Hajara: There are actually a few Islamic guidelines on the issue of breastfeeding. Firstly, breast milk in Islam is considered the newborn’s birth right, something he/she is entitled to. And secondly, moms are allowed to nurse their baby up until the age of 2, at which point they should wean their baby.
All that being said, it needs to be noted that if a mom is not able to breastfeed for reasons like insufficient milk production, physical issues, mental health concerns or because she has to return to work, she is Islamically exempt from breastfeeding duty. In such cases, a woman can opt to provide: a milk-nurse for her baby (think of Salma Hayek’s trip to Sierra Leone in 2009), a healthy alternative like formula* or opt for a combo of some sort like pumping and supplementing (if the issue is due to return to work).
Walker: Regarding emotional health in the postpartum period, what is your experience of supporting Muslim women who have a perinatal mood disorder?

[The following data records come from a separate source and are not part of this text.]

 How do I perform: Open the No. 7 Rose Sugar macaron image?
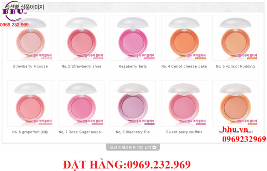coord(82,103)
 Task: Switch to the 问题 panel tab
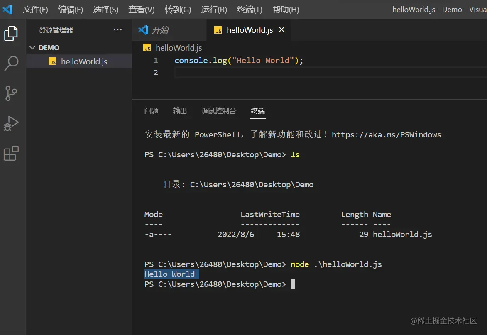pos(151,111)
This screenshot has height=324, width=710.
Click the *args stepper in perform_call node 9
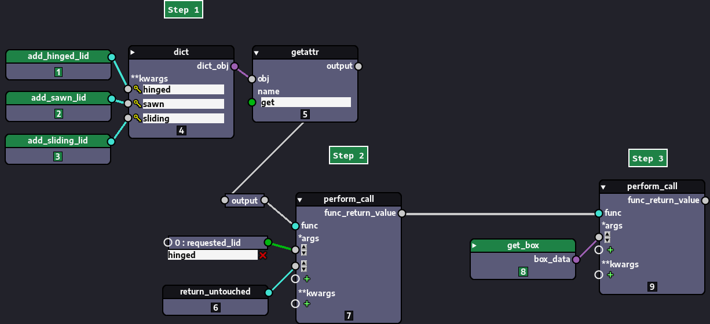[x=607, y=237]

Hajara: My experience supporting Muslim women with a perinatal mood disorder has been somewhat (no pun intended) depressing.
To better explain what I mean, it’s important to understand how Islam views mental illness in general. If you actually look at Islamic history, you’ll see that many of Islam’s greatest scholars and physicians were among the first to view mental illness as actual medical conditions. And this was at a time when most of the world opted to view mental illness as evidence of demonic possession.

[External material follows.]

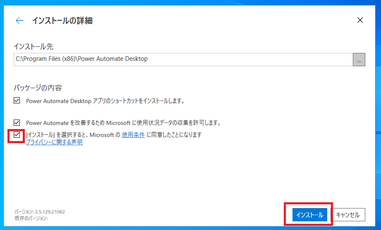Click the バージョン number text
The width and height of the screenshot is (381, 230).
(x=40, y=212)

In fact, two Muslim giants made some of the greatest contributions to the field of psychiatry at the time: with Avicenna (considered the father of modern medicine) including mental illnesses in his Canon of Medicine and Rhazes being the first to open a psychiatric ward.
Muslims were also among the first to treat those with mental illness compassionately as dictated by the Qur’an, use baths, drug treatments and even use music therapy to help treat mental illness!
Now the depressing part: practically no one, no Muslim I’ve ever met, including Muslim women with perinatal mood disorders and their families that I have had to support, knows what Islam’s view on this topic is.
Not only do they not know how supportive their faith is about this topic, a good majority of Muslims tend to believe quite the opposite: that the Islamic perspective on mental illness is that it is due to a lack of faith, punishment, or my all-time favorite, demon possession!
Because of this, in my experience, a lot of Muslim women don’t want to admit to any of the symptoms of a perinatal mood or anxiety disorder, thinking it means they are not committed enough to God, etc.
I have also come across families that have simply watched their loved one spiral into postpartum psychosis and done nothing believing their loved one is possessed!
And so, my experience in supporting Muslim women with perinatal mood disorders has been fraught with an additional layer of stigma and ignorance that has to be chipped away at.
Though it is truly unfortunate, I can’t blame people for not knowing about the Islamic viewpoint on mental illness. Having done my studies in Psychology, never once was I even exposed to what anyone outside of Europe believed about mental illness. And this was at a University known for being left-leaning!
Increasing our knowledge of the cultural context of maternity care is essential to addressing the full spectrum of reproductive health on the global scale. My gratitude to Hajara for her participation, knowledge, and steadfast commitment to the perinatal mental health advocacy movement.
Hajara Kutty is an educator and postpartum mental health advocate. She is also the Greater Toronto Area Coordinator for Postpartum Support International. Her articles on the topic of postpartum mental illness have appeared in media outlets across Canada. She lives in Toronto with her husband, daughter and cat.